For this exercise, reproduce only the lines from the one holding "Refresh the data folder view" through the final line of the data below, exactly, and omit pictures.

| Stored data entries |

[Start of Attachment]

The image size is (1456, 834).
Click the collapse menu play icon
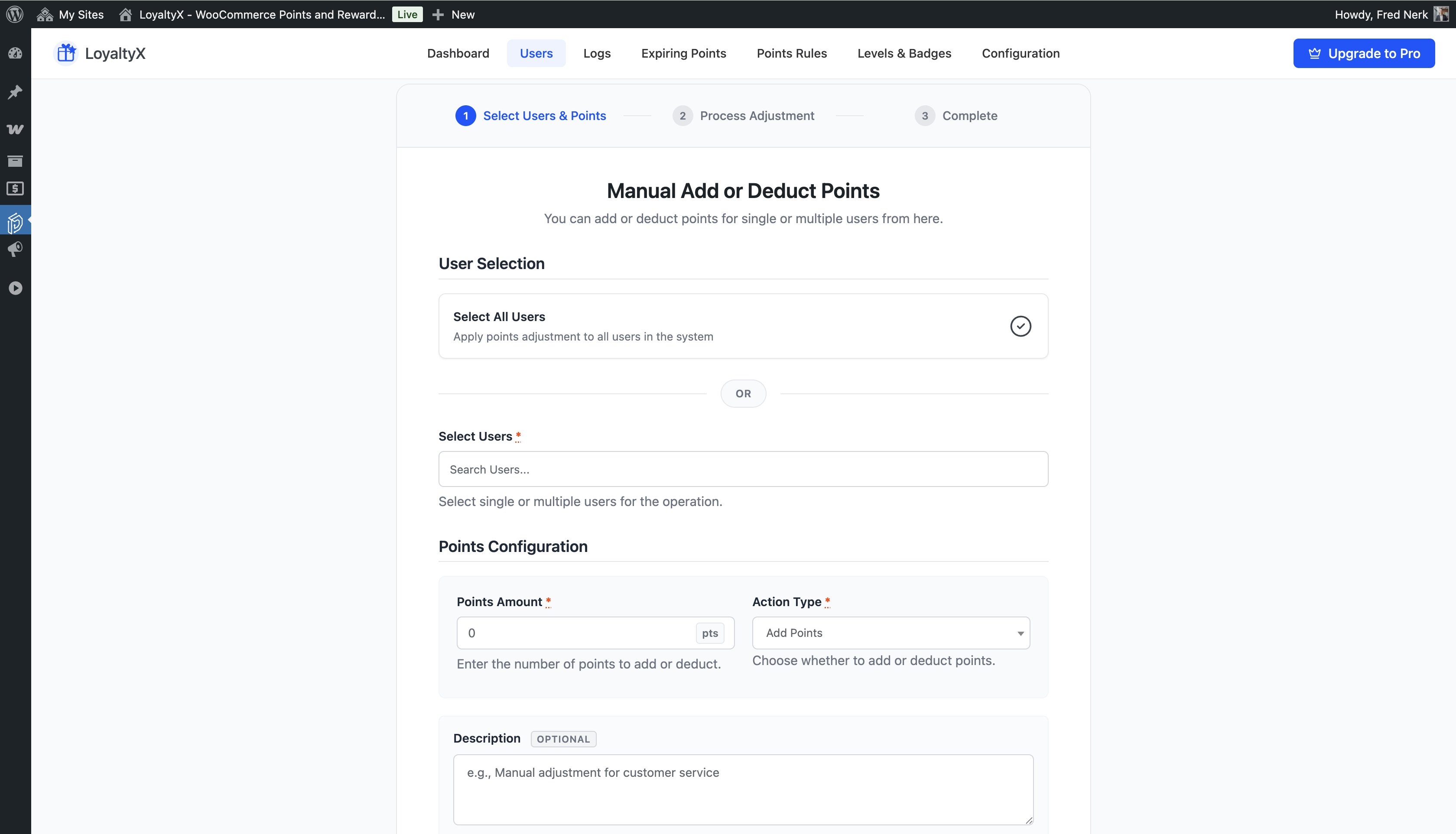15,288
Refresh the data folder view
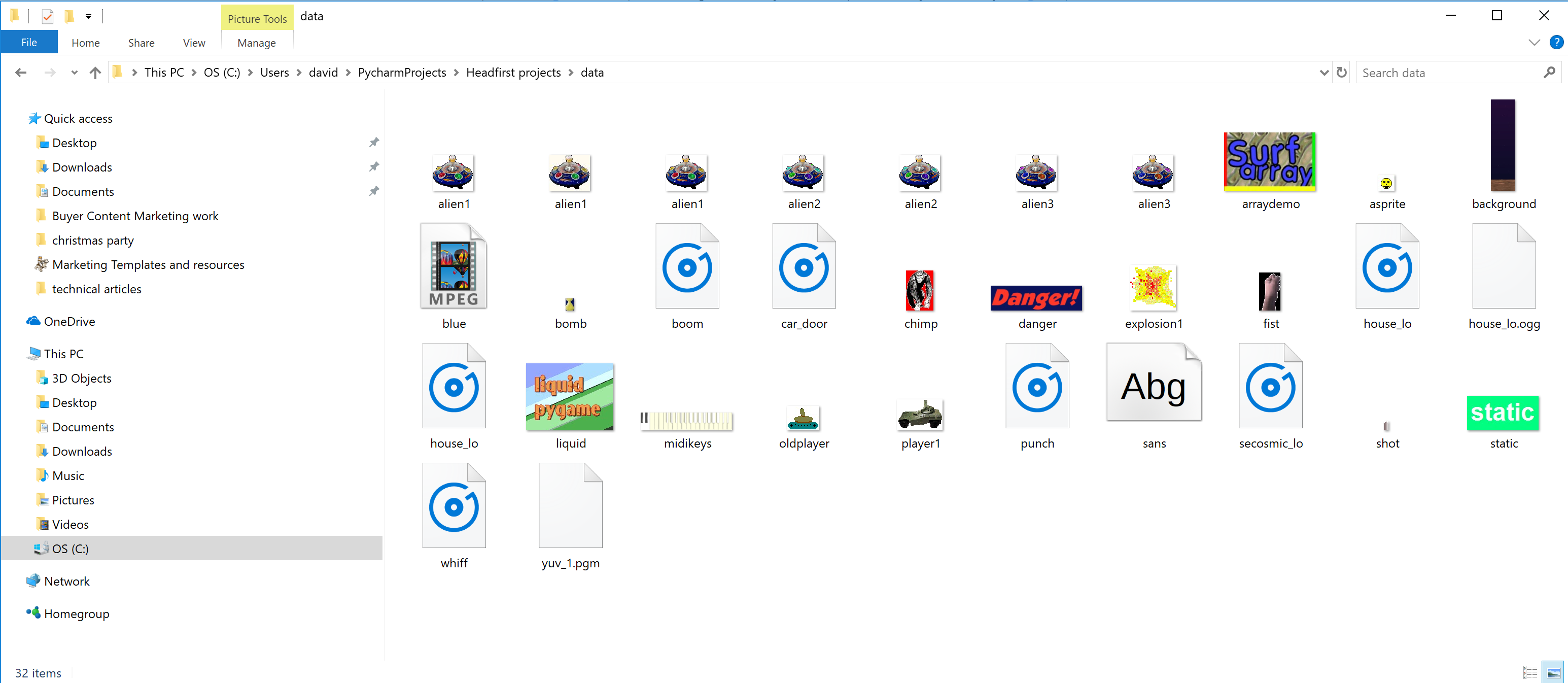This screenshot has width=1568, height=683. click(1342, 73)
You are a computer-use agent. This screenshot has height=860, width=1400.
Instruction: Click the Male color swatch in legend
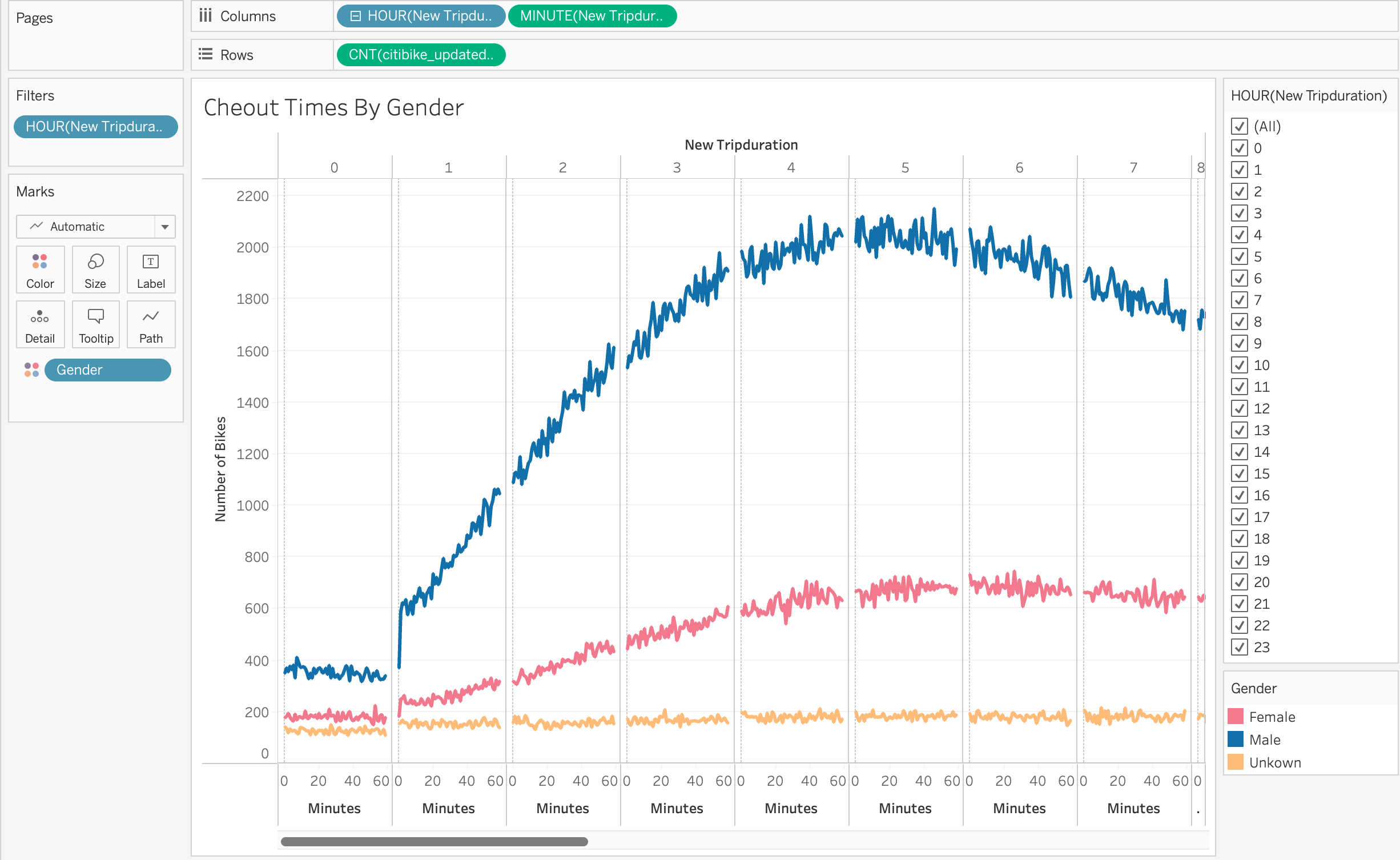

[End of Attachment]

| Reply to the task |
Refresh the data folder view
This screenshot has width=1568, height=683. click(1342, 73)
You are a computer-use agent. This screenshot has height=860, width=1400.
Instruction: Click the Male color swatch in legend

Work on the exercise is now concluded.